Our primary Postgres database on RDS powers all of our components (Web, API, Rest API, GraphQL API, Agent API, Notifications). It’s our largest single point of failure, with the entire system affected and all customers experiencing degradation or unavailability when database load changes unexpectedly. Contention among requests locking builds and jobs was a recurring issue in the pattern of reliability incidents we experienced in November and December 2021, causing high amounts of lock wait time that consumed our capacity waiting for up to 60 seconds for requests to timeout.

Its increasing size (north of 40 terabytes) is not only limiting our runway but also exponentially complicating how easily we can operate our platform and do things like running zero downtime migrations in an easy way.

With the assistance of our AWS partners, we are already working on a potential migration to Aurora, which by the looks of it will require something we already have ongoing: partitioning of our largest tables. Deletion of old data is an ongoing investigation that could also alleviate the pressure.

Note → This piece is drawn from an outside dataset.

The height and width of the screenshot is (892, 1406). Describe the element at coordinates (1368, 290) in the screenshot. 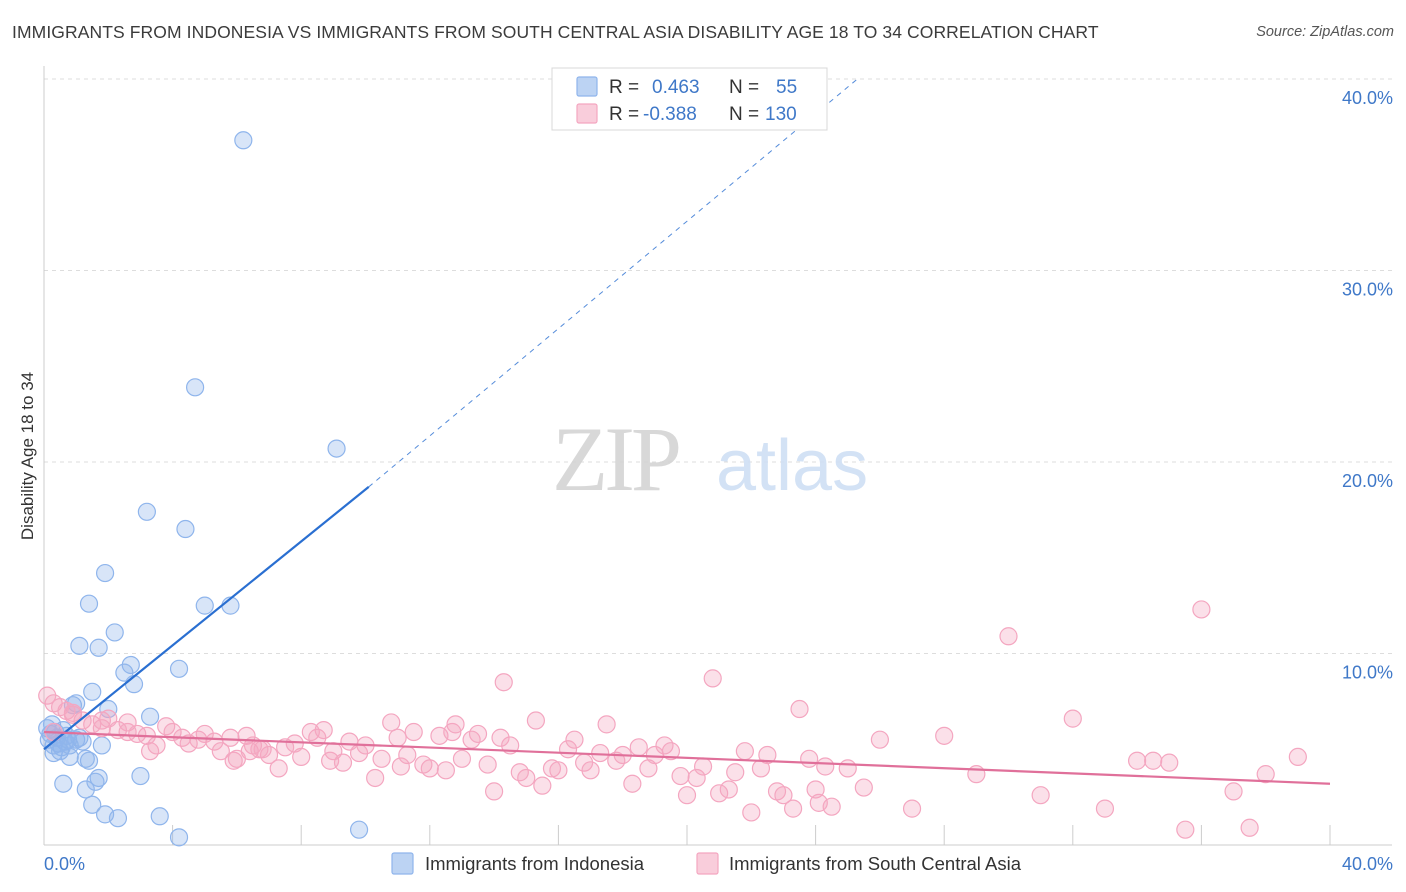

A big chunk of the roadmap for our Foundation Team is database shaped, and we are hiring more Senior Database Engineers to accelerate it. Please reach out if these are the types of problems you enjoy solving at scale.

Are we done yet?

Our lowest uptime figure for February across all our services was 99.98%, the highest since August last year, and we hit 100% (pure) uptime during March, but we are far from done, this is only the beginning. Reliability is not something we consider will ever be “done”, it’s going to be an ongoing effort, because we’ll always want to do better, even though it’ll get harder as we continue growing.

We’ll keep broadcasting lessons we learn and changes we make around all things reliability, to bring all our customers and friends along this journey.